High-calorie foods help us to gain weight. We need calories to get energy and carry out all the day-to-day activities properly without getting exhausted. People who are on the journey of weight loss are supposed to avoid high-calorie foods but underweight people have to add some high-calorie foods to their diet regime.
Gaining weight is easier said than done because it involves a lot of alterations to your diet as well as lifestyle. Plenty of nutritious foods can add the extra calories that you require to gain some pounds.
Due to certain health ailments, people lose weight in a very unhealthy manner. These ailments can be some types of cancer, eating disorders, depression, anxiety, HIV/AIDS, hyperthyroidism, etc. This unhealthy weight loss can make our body a perfect host for other bacteria and viruses.

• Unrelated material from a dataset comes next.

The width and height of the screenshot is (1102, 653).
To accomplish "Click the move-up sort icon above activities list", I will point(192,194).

Whole-grain foods and foods that contain carbohydrates are rich in calories, nutrients, and minerals. These foods usually include bread, brown rice, and pasta made from whole grains. Potatoes are also rich in carbohydrates and one serving of baked potatoes can provide more than 145 calories. One serving of brown rice, typically ¼ cup, can give 171 calories.

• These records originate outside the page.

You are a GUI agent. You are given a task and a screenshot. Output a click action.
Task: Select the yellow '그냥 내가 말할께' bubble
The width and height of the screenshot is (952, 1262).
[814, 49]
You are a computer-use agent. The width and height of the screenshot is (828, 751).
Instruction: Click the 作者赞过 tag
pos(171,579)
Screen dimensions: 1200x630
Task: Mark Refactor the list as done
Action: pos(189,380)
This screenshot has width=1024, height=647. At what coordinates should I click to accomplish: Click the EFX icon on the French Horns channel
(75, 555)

Nuts are a great source of healthy fats, calories, and protein. Walnuts can give you 185 calories and over 4 grams of protein in a single serving.
One handful of nuts like almonds, cashews, walnuts, or pecans can add enough calories to support healthy weight gain.
Nut butter is also rich in calories and is a convenient option to improve the weight gain process.
Avocados have a rich nutrient profile which helps to promote healthy weight gain. They supply plenty of heart-healthy fats and fibers as well. One avocado can give around 322 calories, 13 grams of fiber, and nearly 30 grams of fat. Avocados are also rich in micronutrients including Vitamin C, folate, pantothenic acid, and potassium.
Add some avocados to your morning smoothie and enjoy a heavenly taste while you gain some healthy pounds!
Quinoa is a healthy grain loaded with protein, fiber, and essential nutrients. It can provide all the nine essential amino acids to your body. One cup of cooked quinoa (typically 185 grams) holds 222 calories, 8 grams of protein, and grams of fiber.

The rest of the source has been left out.